UNIVERSITI Teknologi Petronas (UTP) and its partner universities in Indonesia have reaped the benefits of a relationship borne out of openness, trust and expedient decision making.
UTP’s collaboration with partner universities and research institutions in Indonesia, forged through its Indonesia-Malaysia Industrial and Institutional Initiatives (IMIII) in research and innovation, has reached a tangible milestone with two projects currently at the pre-commercialisation stage.
IMIII country project manager Dr Muslich Hartadi Sutanto says the two projects, Preditack and SimonKori – which were respectively developed by UTP and Universitas Ahmad Dahlan – will undergo field-testing in Malaysia and Indonesia.
Both projects harness the technologies of IR4.0 for the agriculture sector, which is a critical economic sector for both countries.
Preditack is an IOT-enabled device for scanning, forecasting and immobilising golden apple snails – a notorious pest found in paddy fields.
SimonKori, on the other hand, is an automated monitoring and control system for hydroponic agriculture.
“We will be field testing Preditack in Indonesia and SimonKori in Malaysia sometime this year.

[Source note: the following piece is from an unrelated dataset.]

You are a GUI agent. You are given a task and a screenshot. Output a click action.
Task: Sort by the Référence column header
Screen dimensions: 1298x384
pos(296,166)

We’re working together to achieve this, and this speaks of the win-win nature of the IMIII,” says Muslich, adding that the goal is to enhance and upscale the innovations to include predictive analytics to optimise costs and improve yields.
The beginnings of the IMIII can be traced to January 2017 when UTP hosted a visit from Universitas Pertamina Indonesia, whereby the two universities discussed ways in which they could work together.
By August 2017, UTP deputy vice chancellor research, innovation and commercialisation Prof Ir Dr Mohd Shahir Liew had formed a task force to develop a strategy for the prospective collaborations.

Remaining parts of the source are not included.